The "Stable Disease" (SD) Discrepancy
The most pronounced discrepancy occurred in patients radiologically classified as having Stable Disease.
NAC Group: Only 12.7% of SD patients showed a favorable pathologic response.
NACRT Group: 36.4% of SD patients showed a favorable pathologic response (p < 0.001).
Underestimation: Patients in the NACRT group were approximately three times more likely to have a favorable pathologic response than NAC patients, despite both being classified as SD by imaging.
Causes of Radiographic Underestimation
The discrepancy between imaging and pathology is largely attributed to the unique anatomopathological nature of pancreatic cancer.
Dense Fibrotic Stroma: PC consists of tumor cells embedded in dense fibrosis, making it difficult to distinguish viable tissue from non-viable tissue via CT or MRI.
Radiotherapy-Induced Changes: NACRT enhances local treatment effectiveness but also induces extensive fibrosis and inflammatory responses. This fibrosis retains the mass's physical size on a scan even after the cancer cells have been destroyed.

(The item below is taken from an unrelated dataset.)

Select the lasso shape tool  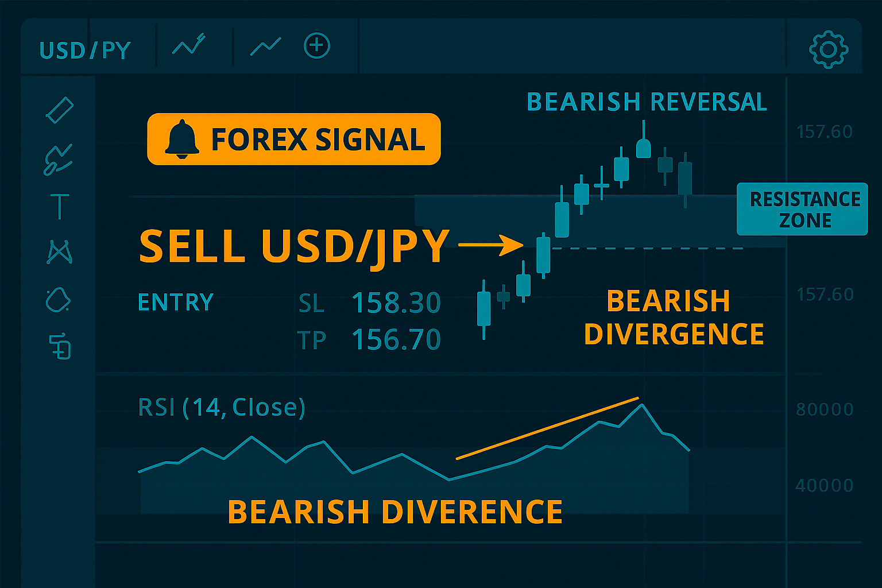click(58, 300)
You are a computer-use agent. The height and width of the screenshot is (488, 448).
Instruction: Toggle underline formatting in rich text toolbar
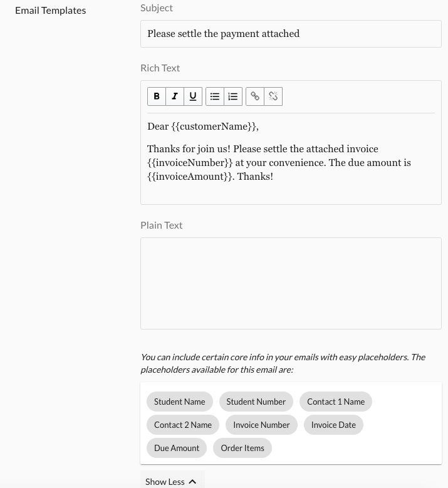click(193, 96)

Underestimated Viability: In NACRT cases classified as SD, pathological specimens often show "sparse residual tumor cells with extensive fibrosis," whereas NAC cases classified as SD tend to show "minimal pathological changes."
Pathological Complete Response (pCR) in SD Cases
Notably, all instances of pCR (Evans Grade IV) in the NACRT group were associated with residual lesions identified during preoperative imaging. This means patients who appeared to still have a tumor on a CT scan actually had no viable cancer cells remaining.
Biological and Metabolic Indicators of Response
Because anatomical imaging (RECIST) is limited, the study emphasizes the importance of incorporating non-anatomical "biological" factors to predict pathological response.
CA19-9 Dynamics: A reduction of ≥50% in CA19-9 levels was significantly associated with a favorable pathologic response in the NACRT SD group (Odds Ratio: 9.913).
FDG-PET (SUVmax): A reduction in SUVmax of ≥50% was a strong predictor of a major pathologic response in NACRT patients who otherwise showed modest radiographic changes (Odds Ratio: 4.886).
Clinical Implications and Conclusions
The study concludes that the type of NAT administered—NAC or NACRT—must dictate how clinicians interpret preoperative imaging.
NACRT Strategy: Clinical teams should be more proactive in recommending surgery for NACRT patients, even if imaging shows "Stable Disease," provided that biological markers (CA19-9) or metabolic markers (PET-CT) indicate a response. Relying solely on RECIST may lead to the unnecessary exclusion of surgical candidates who have actually achieved a favorable response.
NAC Strategy: In contrast, radiographic findings in the NAC group more closely align with pathological reality; therefore, a more cautious evaluation of surgical indications is warranted when radiographic changes are minimal.
Prognostic Value: Pathological response (Evans classification) remains a superior predictor of Disease-Free Survival (DFS) compared to RECIST. In this cohort, patients with a favorable response (Evans IIb–IV) had a median DFS of 48.5 months, compared to 15.2 months for those with an unfavorable response.
Study Limitations
Retrospective Design: Potential for inherent biases and non-randomized treatment assignment.
Regimen Variation: The NAC group primarily received multi-drug regimens (FOLFIRINOX/GnP), while the NACRT group mostly received single-agent or dual-agent therapies (S-1/Gemcitabine).
Sample Size: The number of patients achieving pCR was limited, requiring larger-scale surveillance to fully understand long-term prognostic impacts.